Being good (3)
In the Old Testament, when King Joash repaired the temple, we’re told: ‘The money brought into the temple was not spent for making silver basins, wick trimmers, sprinkling bowls, trumpets or any other articles of gold or silver for the temple of the Lord; it was paid to the workers, who used it to repair the temple. They did not require an accounting from those to whom they gave the money to pay the workers, because they acted with complete honesty’ (2 Kings 12:13-15 NIV). The nation of Israel prospered because the people in charge acted with integrity and honesty. They were trusted, and didn’t do anything to damage that trust. But sadly, leaders aren’t always trusted. In 2019, a survey showed that trust in the British government has been declining for decades, and had reached its lowest level in more than 40 years. People can often think that those in leadership are only trying to get rich and hold on to their power. The problem with this line of thought is that the good leaders are tarnished along with the bad. We need good leaders in all areas of life, and while we should hold our leaders to account, we shouldn’t forget to also encourage good leadership.
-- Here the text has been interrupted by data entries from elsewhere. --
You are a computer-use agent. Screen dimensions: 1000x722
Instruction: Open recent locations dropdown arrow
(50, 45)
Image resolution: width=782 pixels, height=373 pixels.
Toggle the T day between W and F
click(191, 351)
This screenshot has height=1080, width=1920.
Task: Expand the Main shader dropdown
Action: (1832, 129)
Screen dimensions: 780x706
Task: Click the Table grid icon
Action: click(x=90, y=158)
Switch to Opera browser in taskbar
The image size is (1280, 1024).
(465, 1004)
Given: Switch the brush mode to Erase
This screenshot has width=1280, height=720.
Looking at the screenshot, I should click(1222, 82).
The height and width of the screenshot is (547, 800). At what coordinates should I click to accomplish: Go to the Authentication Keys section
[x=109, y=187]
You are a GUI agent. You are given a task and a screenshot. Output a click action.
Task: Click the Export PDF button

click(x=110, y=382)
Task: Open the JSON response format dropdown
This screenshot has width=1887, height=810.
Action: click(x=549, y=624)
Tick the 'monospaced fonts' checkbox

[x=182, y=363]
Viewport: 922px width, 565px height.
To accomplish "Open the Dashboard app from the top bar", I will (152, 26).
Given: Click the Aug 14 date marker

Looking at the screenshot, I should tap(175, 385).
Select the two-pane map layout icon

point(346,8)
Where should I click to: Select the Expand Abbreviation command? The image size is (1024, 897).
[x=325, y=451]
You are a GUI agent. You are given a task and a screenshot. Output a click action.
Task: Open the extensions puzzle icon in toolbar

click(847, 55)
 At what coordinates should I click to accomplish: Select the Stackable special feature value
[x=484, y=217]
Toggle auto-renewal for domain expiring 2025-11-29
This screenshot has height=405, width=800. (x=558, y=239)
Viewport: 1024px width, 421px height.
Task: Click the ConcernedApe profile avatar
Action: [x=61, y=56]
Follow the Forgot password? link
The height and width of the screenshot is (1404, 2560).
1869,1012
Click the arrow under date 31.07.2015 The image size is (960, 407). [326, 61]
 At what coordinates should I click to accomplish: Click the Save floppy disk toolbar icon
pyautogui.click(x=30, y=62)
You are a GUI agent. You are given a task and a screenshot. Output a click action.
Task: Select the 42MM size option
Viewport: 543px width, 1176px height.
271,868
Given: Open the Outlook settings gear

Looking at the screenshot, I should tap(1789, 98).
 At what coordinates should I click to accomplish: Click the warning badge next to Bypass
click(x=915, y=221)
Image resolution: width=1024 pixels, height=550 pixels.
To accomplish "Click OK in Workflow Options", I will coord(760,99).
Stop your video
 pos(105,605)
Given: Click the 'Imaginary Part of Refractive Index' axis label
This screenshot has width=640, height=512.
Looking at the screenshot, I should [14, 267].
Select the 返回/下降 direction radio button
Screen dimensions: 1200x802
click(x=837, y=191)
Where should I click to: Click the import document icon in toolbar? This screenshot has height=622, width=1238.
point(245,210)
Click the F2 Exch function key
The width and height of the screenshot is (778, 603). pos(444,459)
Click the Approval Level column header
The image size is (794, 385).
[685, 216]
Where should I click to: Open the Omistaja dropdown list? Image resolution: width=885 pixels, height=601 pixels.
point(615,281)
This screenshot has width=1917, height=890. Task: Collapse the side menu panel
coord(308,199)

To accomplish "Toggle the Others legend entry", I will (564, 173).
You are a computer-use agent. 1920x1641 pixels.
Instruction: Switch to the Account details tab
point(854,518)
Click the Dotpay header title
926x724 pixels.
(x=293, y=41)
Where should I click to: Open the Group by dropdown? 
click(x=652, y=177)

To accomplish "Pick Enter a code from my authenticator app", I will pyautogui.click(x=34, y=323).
So how can we do this? 1) Pray for people in authority. Prayer brings God’s influence into any situation. Whether we’re praying for a tutor, our church leader, a politician, or anyone else in a leadership role, God can step in and bring His wisdom and guidance. 2) Support godly leadership. We should take an interest our leaders’ decisions, and praise those actions which show God’s influence at work. We might think we can’t do much, but when we involve God, change can happen.
Pray for leaders. Pray for any you know personally (such as your pastor, tutors, or manager), and also for those you may not know personally but who have an effect on your life, such as your local council members or your MP. Ask God to help them place goodness at the heart of every decision they make.